I have read of a heathen king, who, through the zealous efforts of missionaries whom he had tolerantly admitted to his realm, was inclined to accept what had been presented to him as Christianity and make it the religion of his people. Though he yearned for the blessed state of salvation which the new religion seemed to offer, he was profoundly affected by the thought that his ancestors, the dead chieftains of his tribe, together with all the departed of his people, had gone to their graves unsaved. When he was told that while he and his subjects could reach heaven, those who had died before had surely gone to hell, he exclaimed with a loud oath "Then to hell I will go with them."
He spoke as a brave man. Though, had he been more fully informed he would have known that the Gospel of Jesus Christ entails no such dire certainty; but that, on the contrary, the spirits of his noble dead would have opportunity of learning, in the world of the disembodied, the saving truth which in the flesh had never saluted their ears.
The Gospel is being preached to the dead.

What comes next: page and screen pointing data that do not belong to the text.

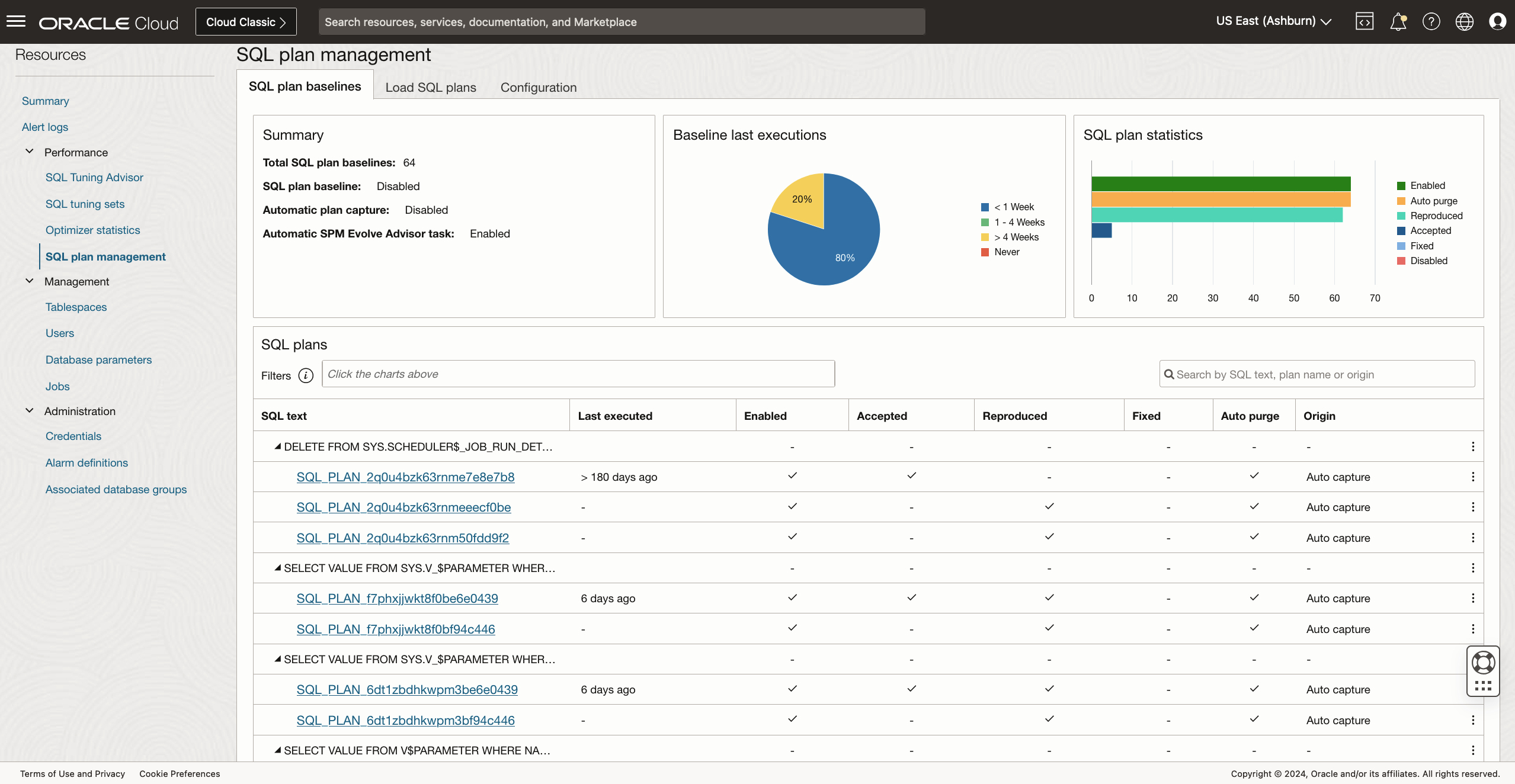Collapse the DELETE FROM SYS.SCHEDULER$ row group
Screen dimensions: 1515x784
(277, 446)
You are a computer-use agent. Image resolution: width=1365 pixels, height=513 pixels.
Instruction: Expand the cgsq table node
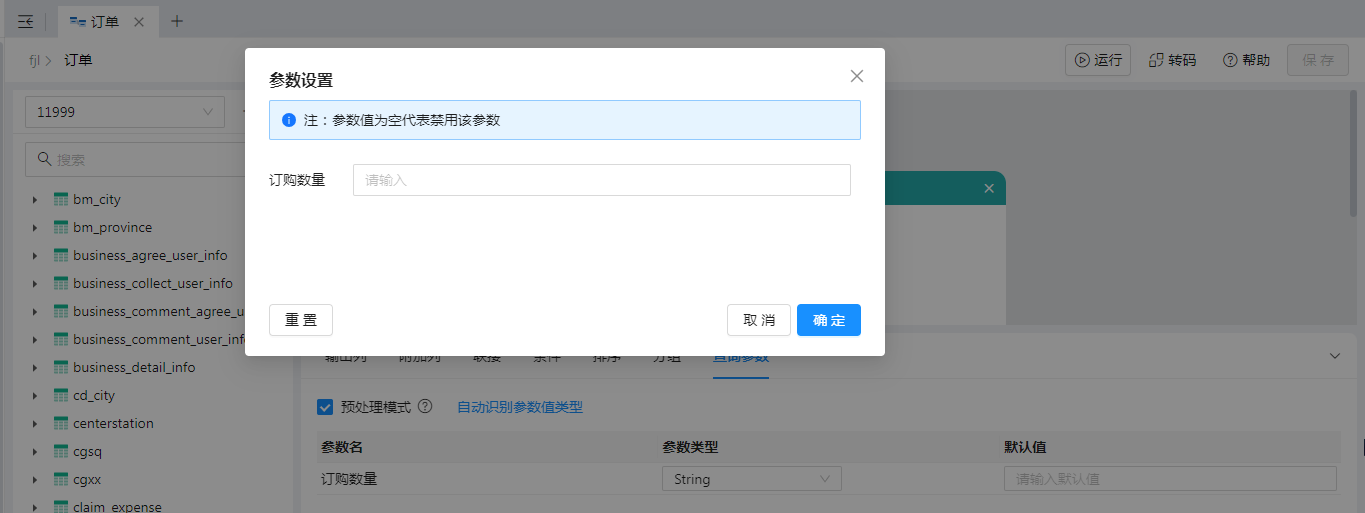coord(35,452)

Missionary service in the spirit world has been in progress since its inauguration by the disembodied Christ while His crucified body lay in the tomb. (John 5:25.)
Christ's promise from the cross to the penitent thief dying by His side, that the man should that day be in paradise with the Lord, tells us where the Savior's spirit went and ministered during the interval between death and resurrection. Paradise is not heaven, if by that name we mean the abode of God and the place of the supremely blessed; for in the early light of the resurrection Sunday the Risen Lord decisively affirmed that He had not then ascended to His Father. (See John 20:17.)
Peter tells of the Lord's ministry among the disembodied: "For Christ also hath once suffered for sins, the just for the unjust, that he might bring us to God, being put to death in the flesh, but quickened by the Spirit: By which also he went and preached unto the spirits in prison." (1 Peter 3:18-19.)
The terms of salvation are equally binding upon the quick and the dead: "For for this cause was the gospel preached also to them that are dead, that they might be judged according to men in the flesh, but live according to God in the spirit." (1 Peter 4:6.)
The Atonement would be shorn of its sublime import and effect were its provisions limited to the relative few who have complied with the ordinances of the Gospel in the body. But the Scriptures abundantly show that the Atonement is of universal effect, reaching every soul, both in the certainty of resurrection from death and in the opportunity for salvation through individual obedience. With particular reference to redemption from death Jacob, a Nephite prophet, thus spake: "Wherefore it must needs be an infinite atonement; save it should be an infinite atonement, this corruption could not put on incorruption." (Book of Mormon, 2 Nephi 9:7.)
Obedience to Gospel requirements is likewise of universal application. It follows that if any man has failed, either through neglect or lack of opportunity to meet the requirement, the obligation is not cancelled by death.